Stocks fell on Tuesday as Wall Street kicked off the holiday-shortened week with concern that maybe the best of the economic recovery from the pandemic is behind us.
The Dow Jones Industrial Average fell about 210 points, dragged down by losses in Dow Inc., Caterpillar, JPMorgan and Chevron. The S&P 500 dipped 0.3% and the Nasdaq Composite rose 0.15% after both averages hit records at the open. U.S. markets were closed for the July 4 Independence Day holiday on Monday. The S&P 500 is coming off a seven-day winning streak, its longest since August.
Amazon rose nearly 5% to a record after the Department of Defense cancelled its $10 billion JEDI cloud contract with Microsoft. Instead, the DOD is launching a new contract and soliciting proposals from both Amazon and Microsoft. Plus, Andy Jassy officially took over as CEO of Amazon on Monday. Jeff Bezos is now the executive chairman of the board.
Investors are juggling several signs that the rapid economic growth from the depths of the pandemic could be peaking. The ISM Services index, a major gauge of the services sector, slowed to 60.1 in June from a record in the prior month, data released Tuesday showed. Economists polled by Dow Jones expected a print of 63.5. This follows Friday’s jobs report, which showed the unemployment rate rose back up to 5.9% against the 5.6% expectation.
Bond yields also fell on Monday, with the 10-year Treasury yield below 1.4%, further evidence that investors are doubting the strength of the U.S. economy.
Many on Wall Street expect smaller and choppier gains from the rest of the year after a strong performance in the first half amid a historic economic reopening. The S&P 500 is up nearly 16% year to date.

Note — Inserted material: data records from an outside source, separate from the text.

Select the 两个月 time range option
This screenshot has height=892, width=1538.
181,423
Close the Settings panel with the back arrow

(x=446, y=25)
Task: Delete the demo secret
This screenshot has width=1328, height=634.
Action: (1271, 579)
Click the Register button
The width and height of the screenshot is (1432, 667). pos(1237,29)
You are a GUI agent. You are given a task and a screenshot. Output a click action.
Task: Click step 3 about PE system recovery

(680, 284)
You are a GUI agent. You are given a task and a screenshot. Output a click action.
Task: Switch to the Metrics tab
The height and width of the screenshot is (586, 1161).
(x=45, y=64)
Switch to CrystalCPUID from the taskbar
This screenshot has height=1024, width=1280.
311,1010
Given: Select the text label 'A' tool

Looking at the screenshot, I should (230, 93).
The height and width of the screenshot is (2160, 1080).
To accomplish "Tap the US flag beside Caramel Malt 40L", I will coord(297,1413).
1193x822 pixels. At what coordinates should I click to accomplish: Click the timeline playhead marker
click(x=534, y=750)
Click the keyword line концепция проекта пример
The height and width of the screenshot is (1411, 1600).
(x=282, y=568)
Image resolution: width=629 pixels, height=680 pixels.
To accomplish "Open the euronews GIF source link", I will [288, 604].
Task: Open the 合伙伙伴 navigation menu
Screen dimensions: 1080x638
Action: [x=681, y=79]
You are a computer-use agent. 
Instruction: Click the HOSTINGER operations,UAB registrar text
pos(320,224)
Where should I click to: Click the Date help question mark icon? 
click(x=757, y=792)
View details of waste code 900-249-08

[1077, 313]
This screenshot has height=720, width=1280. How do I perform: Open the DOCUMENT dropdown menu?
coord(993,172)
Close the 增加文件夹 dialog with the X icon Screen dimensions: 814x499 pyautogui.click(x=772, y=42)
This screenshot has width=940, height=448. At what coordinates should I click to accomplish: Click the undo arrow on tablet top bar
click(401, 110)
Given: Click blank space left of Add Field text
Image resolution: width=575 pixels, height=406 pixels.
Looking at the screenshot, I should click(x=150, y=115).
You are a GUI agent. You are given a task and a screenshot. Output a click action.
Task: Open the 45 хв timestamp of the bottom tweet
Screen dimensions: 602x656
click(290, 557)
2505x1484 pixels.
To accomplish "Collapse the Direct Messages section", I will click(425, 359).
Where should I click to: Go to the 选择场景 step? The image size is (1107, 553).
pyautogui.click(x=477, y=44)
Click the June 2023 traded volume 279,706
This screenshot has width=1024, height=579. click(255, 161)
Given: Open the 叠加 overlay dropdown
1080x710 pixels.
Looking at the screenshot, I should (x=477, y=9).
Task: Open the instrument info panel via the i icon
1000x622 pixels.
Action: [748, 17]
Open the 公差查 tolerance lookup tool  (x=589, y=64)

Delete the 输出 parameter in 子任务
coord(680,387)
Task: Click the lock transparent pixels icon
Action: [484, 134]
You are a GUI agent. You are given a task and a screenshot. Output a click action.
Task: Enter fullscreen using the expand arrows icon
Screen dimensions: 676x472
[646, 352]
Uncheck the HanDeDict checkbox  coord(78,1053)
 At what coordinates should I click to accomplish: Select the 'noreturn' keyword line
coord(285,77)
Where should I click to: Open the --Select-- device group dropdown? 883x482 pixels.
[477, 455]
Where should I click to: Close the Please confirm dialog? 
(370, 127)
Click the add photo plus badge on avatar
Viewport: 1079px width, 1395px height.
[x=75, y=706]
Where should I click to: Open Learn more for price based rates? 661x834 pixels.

“The US economy is booming, but this is now a known known and asset markets reflect it. What isn’t so clear anymore is at what price this growth will accrue,” Michael Wilson, chief U.S. equity strategist at Morgan Stanley, said in a note. “Higher costs mean lower profits, another reason why the overall equity market has been narrowing… equity markets are likely to take a break this summer as things heat up.”
Wall Street’s consensus year-end target for the S&P 500 stands at 4,276, representing a near 2% loss from the 500-stock average’s current level, according to the CNBC Market Strategist Survey that rounds up 16 top strategists’ forecasts.
“Everything is perfect and that worries me,” said Sarat Sethi, portfolio manager at DCLA, said on CNBC’s “Squawk Box” on Tuesday. “Since October, we’ve had a 5% correction, that’s it. I do think we’re in a little bit of a euphoria short-term. We do need to be careful and I do think you want to be in secular growth companies, no just chasing the market here because I do think the market’s going to be very picky as to what sectors are going to do well.”
Citi analysts told clients they are concerned about central bank policy and see potential that earnings reports, which begin in a few weeks, could fall short of expectations. They suggest July could be “an unsettling month,” due to “loftier inherent expectations” following such strong first-quarter reports.
U.S. shares of Chinese ride-hailing giant Didi plunged as much as 25% after China said new users could not download the app until it conducts a cybersecurity review. The announcement took markets by surprise given that Didi just made its U.S. debut on the NYSE last week.
West Texas Intermediate crude rose to a six-year high as a key meeting between oil producer group OPEC and its partners on crude output policy has been called off. The postponement came as the United Arab Emirates rejected a proposal to extend oil production increase for a second day. At one point on Tuesday, WTI crude hit as high as $76.98, which was the highest price since November 2014, after pulling back before the opening bell.
Investors await the release of June Federal Open Market Committee meeting minutes due Wednesday for clues about the central bank’s behind-the-scenes discussions on winding down its quantitative easing program.